‘Hello, Basingstoke!’ said Graham Nash, in tidy jeans and a dark, button-down shirt he told us had been emergency M&S buys after an airline lost his bag
in Germany. This was never going to be a wildwater
ride, but I was here for the warm walk-in bath, to wallow in the sweetest songs in the Seventies canon from one member of the first folk supergroup that wrote them.
And Nash – once of Crosby, Stills, Nash & Young – is, as Elton would say, still standing. ‘Have you brought a love of music with you,’ he asked in front of his Turkish-carpeted set, all wood and kilims and strewn with guitars.
The show kicked off at 7.30pm sharp and had a 20-minute interval, which Nash admitted allowed him to have a pee and a breather (he is 81). When he came back after the break, he charmingly thanked us for not leaving.
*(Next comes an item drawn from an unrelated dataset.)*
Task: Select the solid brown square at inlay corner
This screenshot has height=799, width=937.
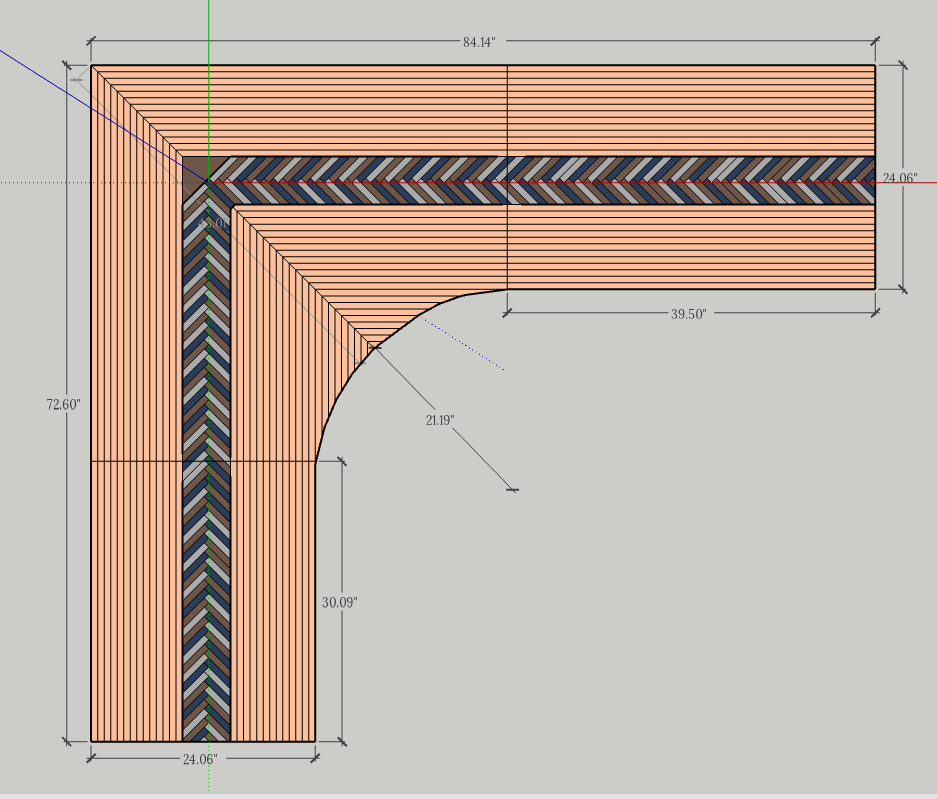Action: (194, 167)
If his voice on its own doesn’t – how could it – have the plangent rich blend of CSNY in its harmonied heyday, Nash’s determination to keep the flame alive
is brave and touching. He gave us the greatest hits and their genesis – Love the One You’re With, Marrakesh Express, Our House – and sang A Case of You in tribute to his ex, Joni Mitchell.
In fact it should be said that Nash had a very bad case of mentionitis when it came to one Miss Joan Mitchell. Almost every song had a Joni connection.
Only Love Can Break Your Heart was, we were told, written by Neil Young for Graham when he was going through a rough patch with Joni.
This was also his first tour since the death of David Crosby. ‘Cros and I talked about death a lot and the truth is we expected him to go ages ago,’ he said. ‘I choose to remember the good times and the music we made together. I will think of David Crosby every day of my life till the end of my life.’
This was the Graham Nash show. It was about his love of music as well as our love of his music. He did covers of Joni, the Beatles, Buddy Holly (pre CSNY, of course, Blackpool-born Nash was a founder member of the Hollies).
I could have survived without some of his new works – A Better Life, a new track, tried and failed to match the pedagogical Desert Island Discs perennial, Teach Your Children – but basically, he came across as a decent, talented bloke.
In the end, I thought – as he closed out the show to a standing ovation and ‘Goodnight, Basingstoke!’ – is that what survives of us is love, yes, yes.
But what survives of rock dinosaurs is even more – it’s their songs.